During the course of writing my natural health column and, later, The Good Life, I had the opportunity to meet several people who advocate eating raw food. They included:

In their own ways, these were all healthy people. They generally do not fall sick and some had even recovered from serious illness through eating raw food.

However, they all shared one thing in common - when I shook hands with them, I could feel that their palms were extremely soft, almost jelly-like.

I rememnber especially Dr Ann Wigmore... her palm, besides being soft, was very very red. From the macrobiotic perspective of yin and yang, this showed an extremely yin / expanded condition. Redness indicates that the blood vessels beneath the skin had become very expanded, such that they become highly visible.

A yin diet

Ultimately, a raw food diet is a very yin diet. It is an unbalanced diet. It may suit certain people with an overly yang / contracted condition, such as those with a long history - including family history - of eating plenty of meat. Such a diet help balance their past conditions, but eventually they will reach a point where a raw food diet becomes weakening.

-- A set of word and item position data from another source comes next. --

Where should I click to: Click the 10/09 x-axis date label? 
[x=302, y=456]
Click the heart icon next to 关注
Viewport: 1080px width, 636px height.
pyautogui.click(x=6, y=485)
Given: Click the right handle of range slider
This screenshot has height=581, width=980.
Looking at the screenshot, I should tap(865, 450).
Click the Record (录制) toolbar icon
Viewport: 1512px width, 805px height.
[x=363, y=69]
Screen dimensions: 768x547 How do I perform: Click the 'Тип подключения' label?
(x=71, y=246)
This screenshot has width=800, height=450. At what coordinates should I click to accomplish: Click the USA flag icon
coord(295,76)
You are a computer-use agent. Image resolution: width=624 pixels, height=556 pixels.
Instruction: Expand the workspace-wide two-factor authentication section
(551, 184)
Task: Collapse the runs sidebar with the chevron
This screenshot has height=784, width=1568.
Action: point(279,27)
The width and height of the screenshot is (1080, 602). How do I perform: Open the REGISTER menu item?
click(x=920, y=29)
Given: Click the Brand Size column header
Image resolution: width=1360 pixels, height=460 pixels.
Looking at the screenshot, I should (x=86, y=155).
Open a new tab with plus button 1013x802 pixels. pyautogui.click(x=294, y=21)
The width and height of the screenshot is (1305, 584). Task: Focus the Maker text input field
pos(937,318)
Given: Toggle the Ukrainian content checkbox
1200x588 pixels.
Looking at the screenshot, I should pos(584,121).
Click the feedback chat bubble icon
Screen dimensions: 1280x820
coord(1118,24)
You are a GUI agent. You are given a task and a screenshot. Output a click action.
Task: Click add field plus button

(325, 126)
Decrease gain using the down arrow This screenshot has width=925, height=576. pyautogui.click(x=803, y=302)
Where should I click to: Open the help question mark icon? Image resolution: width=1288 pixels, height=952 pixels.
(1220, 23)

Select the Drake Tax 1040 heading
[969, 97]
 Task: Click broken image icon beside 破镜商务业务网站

Those who do well on a raw food diet usually have some other way to balance the strong yin energy. One member of the Singapore Vegetarian Society whom I know, for example, swims in the sea for about two hours every day. The long exposure to sunlight, and the absorption of salt from swimming in the sea, are both strong yang factors that help balance his yin raw food diet.

In places like the United States, many followers of a raw food diet find themselves eventually moving to warmer states like California and Florida. They spend long hours basking in the sun, they cannot tolerate cloder climates. In contrast, some followers of a macrobiotic diet - which emphasizes cooked food - are even able to withstand cold winters without central heating.

Other possible yin effects of eating raw food excessively include:

Often, people with these conditions will feel better when they eat a more yang diet of cooked food, including meat, fish and other animal protein.